Le premier ministre cambodgien, Hun Sen, à Phnom Penh, vendredi 27 juillet. / SAMRANG PRING/REUTERS

Après trente-trois ans au pouvoir, le premier ministre cambodgien, Hun Sen, semble indéboulonnable. Ce qui ne l’empêche pas de serrer la vis de ses concitoyens : à l’approche des élections législatives du dimanche 29 juillet, le maître du pays a en effet pris toutes les précautions pour assurer la victoire de sa formation, le Parti du peuple cambodgien.

Fin 2017, il a fait dissoudre, par le biais d’un jugement de la Cour suprême, le plus grand parti d’opposition, le Parti du sauvetage national du Cambodge (PSNC), sous prétexte qu’un de ses chefs, Kem Sokha, était en train de préparer un « complot » contre le gouvernement avec l’aide des Etats-Unis. M. Kem est en prison depuis septembre 2017 et risque une très lourde peine de prison. Le cofondateur du PSNC, le franco-cambodgien Sam Rainsy, a dû se résoudre à l’exil en France.

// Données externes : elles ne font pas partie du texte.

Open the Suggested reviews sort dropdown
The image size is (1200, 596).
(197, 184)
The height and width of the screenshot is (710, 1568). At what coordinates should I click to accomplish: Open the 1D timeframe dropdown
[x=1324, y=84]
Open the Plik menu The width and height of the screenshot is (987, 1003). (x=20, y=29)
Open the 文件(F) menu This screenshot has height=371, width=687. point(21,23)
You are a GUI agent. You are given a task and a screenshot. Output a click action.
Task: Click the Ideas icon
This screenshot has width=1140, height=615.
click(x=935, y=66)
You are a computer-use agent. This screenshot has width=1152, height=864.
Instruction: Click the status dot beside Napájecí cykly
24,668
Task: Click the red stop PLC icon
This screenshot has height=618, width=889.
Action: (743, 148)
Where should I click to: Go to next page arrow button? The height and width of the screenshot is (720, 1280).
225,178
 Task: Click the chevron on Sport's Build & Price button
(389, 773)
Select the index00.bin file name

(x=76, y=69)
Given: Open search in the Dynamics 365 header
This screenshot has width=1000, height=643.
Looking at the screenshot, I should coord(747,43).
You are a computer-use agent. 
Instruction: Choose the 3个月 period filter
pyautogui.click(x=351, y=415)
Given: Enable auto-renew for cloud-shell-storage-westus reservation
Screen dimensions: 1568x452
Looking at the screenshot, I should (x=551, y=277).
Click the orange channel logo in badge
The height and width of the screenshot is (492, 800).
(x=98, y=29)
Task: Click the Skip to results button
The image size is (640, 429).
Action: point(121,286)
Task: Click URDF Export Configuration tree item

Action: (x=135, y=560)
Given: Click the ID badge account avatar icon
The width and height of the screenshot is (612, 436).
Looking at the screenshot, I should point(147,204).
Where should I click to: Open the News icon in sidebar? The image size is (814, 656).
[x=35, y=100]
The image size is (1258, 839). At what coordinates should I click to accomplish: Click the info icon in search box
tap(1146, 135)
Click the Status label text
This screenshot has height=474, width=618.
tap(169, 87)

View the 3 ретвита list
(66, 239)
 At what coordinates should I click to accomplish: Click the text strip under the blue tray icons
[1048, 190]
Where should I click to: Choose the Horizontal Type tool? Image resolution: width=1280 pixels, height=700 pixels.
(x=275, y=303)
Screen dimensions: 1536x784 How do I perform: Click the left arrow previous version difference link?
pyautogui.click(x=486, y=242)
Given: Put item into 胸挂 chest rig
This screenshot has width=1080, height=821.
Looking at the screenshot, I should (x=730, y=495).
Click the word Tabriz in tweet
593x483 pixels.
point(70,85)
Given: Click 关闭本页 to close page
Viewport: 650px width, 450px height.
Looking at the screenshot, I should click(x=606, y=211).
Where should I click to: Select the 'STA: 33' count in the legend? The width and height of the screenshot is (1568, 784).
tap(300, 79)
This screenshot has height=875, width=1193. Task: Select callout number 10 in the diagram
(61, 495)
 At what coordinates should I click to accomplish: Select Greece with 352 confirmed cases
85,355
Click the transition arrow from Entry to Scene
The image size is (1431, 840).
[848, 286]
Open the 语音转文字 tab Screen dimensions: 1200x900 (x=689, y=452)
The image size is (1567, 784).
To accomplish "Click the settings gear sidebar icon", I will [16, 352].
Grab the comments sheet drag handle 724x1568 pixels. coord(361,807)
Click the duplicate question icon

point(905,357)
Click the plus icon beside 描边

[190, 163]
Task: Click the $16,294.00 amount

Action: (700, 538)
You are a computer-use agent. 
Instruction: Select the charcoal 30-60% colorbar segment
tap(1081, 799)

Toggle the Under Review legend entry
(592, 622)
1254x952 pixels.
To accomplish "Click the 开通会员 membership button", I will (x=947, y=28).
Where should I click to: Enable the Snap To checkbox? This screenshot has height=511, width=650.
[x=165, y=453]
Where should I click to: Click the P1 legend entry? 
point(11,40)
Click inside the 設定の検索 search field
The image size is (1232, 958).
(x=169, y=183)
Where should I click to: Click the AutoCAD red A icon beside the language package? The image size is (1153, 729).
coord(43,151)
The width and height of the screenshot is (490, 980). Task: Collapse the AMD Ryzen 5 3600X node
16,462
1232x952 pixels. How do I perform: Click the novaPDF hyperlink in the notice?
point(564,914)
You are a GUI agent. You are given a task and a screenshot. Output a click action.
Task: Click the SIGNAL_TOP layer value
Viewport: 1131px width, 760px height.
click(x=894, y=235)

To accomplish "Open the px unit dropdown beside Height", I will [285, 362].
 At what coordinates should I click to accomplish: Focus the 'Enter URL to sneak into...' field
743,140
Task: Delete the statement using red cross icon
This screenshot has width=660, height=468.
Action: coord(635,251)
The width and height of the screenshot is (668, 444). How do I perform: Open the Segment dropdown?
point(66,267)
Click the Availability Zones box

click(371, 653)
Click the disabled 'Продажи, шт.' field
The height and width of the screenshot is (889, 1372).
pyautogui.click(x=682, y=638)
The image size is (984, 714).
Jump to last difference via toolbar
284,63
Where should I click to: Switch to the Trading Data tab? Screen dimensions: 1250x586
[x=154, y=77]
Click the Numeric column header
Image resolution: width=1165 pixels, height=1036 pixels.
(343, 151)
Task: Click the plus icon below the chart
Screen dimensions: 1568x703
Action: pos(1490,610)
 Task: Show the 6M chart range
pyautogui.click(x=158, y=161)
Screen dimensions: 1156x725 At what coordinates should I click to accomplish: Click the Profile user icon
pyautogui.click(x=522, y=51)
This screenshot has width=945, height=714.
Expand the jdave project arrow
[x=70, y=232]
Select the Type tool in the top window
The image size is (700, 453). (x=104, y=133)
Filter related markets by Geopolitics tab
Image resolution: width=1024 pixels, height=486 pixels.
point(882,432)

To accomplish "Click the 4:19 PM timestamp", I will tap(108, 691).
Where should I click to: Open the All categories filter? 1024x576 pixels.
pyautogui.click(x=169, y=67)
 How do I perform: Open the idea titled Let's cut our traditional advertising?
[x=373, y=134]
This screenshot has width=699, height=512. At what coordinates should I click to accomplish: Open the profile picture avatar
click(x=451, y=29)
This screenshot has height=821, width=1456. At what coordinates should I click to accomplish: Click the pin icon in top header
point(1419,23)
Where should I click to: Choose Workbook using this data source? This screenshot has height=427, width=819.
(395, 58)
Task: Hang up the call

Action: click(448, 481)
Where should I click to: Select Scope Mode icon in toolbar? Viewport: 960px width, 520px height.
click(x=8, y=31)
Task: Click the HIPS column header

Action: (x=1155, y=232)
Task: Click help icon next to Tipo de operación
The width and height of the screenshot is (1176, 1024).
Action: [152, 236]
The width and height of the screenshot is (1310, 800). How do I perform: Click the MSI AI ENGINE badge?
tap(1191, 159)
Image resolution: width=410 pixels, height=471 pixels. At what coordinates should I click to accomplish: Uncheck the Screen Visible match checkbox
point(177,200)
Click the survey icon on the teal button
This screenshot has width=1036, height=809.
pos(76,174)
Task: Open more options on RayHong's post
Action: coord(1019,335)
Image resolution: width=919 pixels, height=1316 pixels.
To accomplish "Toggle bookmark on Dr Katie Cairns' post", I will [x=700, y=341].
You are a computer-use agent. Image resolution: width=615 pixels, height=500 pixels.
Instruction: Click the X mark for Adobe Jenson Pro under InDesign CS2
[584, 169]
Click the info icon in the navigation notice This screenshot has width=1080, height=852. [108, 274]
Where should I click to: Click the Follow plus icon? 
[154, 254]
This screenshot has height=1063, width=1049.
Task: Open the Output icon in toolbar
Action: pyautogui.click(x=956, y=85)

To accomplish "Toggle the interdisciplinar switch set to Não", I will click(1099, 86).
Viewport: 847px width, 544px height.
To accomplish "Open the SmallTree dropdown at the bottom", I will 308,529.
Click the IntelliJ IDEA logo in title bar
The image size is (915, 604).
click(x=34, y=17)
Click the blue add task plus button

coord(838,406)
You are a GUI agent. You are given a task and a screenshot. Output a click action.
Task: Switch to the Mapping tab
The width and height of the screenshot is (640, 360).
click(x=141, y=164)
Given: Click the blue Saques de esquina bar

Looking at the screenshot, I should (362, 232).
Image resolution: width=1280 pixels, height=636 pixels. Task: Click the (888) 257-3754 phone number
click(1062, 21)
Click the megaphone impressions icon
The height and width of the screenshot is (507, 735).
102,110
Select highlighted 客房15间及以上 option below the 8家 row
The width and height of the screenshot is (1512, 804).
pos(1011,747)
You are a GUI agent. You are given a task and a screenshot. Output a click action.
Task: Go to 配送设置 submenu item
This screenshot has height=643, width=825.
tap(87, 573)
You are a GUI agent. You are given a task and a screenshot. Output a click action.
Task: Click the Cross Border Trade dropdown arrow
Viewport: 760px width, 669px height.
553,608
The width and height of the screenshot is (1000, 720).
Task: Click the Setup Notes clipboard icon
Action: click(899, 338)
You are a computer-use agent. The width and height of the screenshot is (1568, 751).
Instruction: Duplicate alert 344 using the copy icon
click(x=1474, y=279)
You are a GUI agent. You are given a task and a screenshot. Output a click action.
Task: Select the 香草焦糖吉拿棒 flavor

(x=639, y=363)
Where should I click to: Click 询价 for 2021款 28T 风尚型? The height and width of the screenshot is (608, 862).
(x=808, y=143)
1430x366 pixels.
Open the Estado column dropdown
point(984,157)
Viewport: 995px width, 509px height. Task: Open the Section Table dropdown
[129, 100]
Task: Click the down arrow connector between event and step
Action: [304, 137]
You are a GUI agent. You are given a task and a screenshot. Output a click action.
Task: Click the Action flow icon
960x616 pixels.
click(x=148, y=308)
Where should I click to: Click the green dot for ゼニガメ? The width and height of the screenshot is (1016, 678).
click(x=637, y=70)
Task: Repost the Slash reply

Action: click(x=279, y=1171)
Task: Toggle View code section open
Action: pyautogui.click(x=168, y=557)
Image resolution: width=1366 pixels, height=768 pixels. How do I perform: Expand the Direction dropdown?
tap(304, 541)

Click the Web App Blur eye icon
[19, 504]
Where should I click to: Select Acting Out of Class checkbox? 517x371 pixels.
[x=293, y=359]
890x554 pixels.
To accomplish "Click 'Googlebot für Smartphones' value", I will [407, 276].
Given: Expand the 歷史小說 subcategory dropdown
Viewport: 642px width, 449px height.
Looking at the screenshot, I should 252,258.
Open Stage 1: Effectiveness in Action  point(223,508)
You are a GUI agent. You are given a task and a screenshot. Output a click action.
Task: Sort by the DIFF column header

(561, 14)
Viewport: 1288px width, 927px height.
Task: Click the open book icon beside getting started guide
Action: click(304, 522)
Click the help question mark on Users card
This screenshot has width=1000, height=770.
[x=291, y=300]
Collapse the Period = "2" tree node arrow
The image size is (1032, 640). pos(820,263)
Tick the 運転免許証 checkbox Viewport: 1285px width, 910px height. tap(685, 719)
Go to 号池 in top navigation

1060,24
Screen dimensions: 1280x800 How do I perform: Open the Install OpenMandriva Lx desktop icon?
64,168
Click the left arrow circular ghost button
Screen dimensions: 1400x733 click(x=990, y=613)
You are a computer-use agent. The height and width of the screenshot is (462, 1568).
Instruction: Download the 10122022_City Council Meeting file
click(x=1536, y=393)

La liberté d’expression en a aussi pris pour son grade : l’un des deux grands journaux, le Cambodia Daily, un quotidien bilingue, a dû fermer en 2017 ; l’autre, le Phnom Penh Post, d’expression anglaise, a été racheté par un homme d’affaires proche du pouvoir. Tous deux ont été accusés de ne pas s’être s’acquittés de taxes que le département des impôts leur avait soudainement demandées. Dans un pays où le sport national est l’évasion fiscale, les mauvais esprits y ont vu une tentative du pouvoir de museler toute voix discordante. Même si, par ailleurs, l’Etat s’est lancé dans une politique de contrôle fiscal pour augmenter ses recettes qui semble, aux dires de certains hommes d’affaires, n’épargner personne.

Fermeture de 32 radios

Si l’on ajoute à tout cela l’arrestation, en novembre, de deux journalistes locaux de Radio Free Asia (RFA) accusés d’« espionnage » et la fermeture en un an de trente-deux radios, il y a de quoi s’inquiéter pour l’avenir de la liberté d’expression dans le contexte bien particulier d’une démocratie cambodgienne en capilotade. « La guerre contre la presse indépendante laisse le champ libre à des médias de masse aux ordres du parti au pouvoir », dénonce l’ONG Reporters sans frontières dans un récent rapport.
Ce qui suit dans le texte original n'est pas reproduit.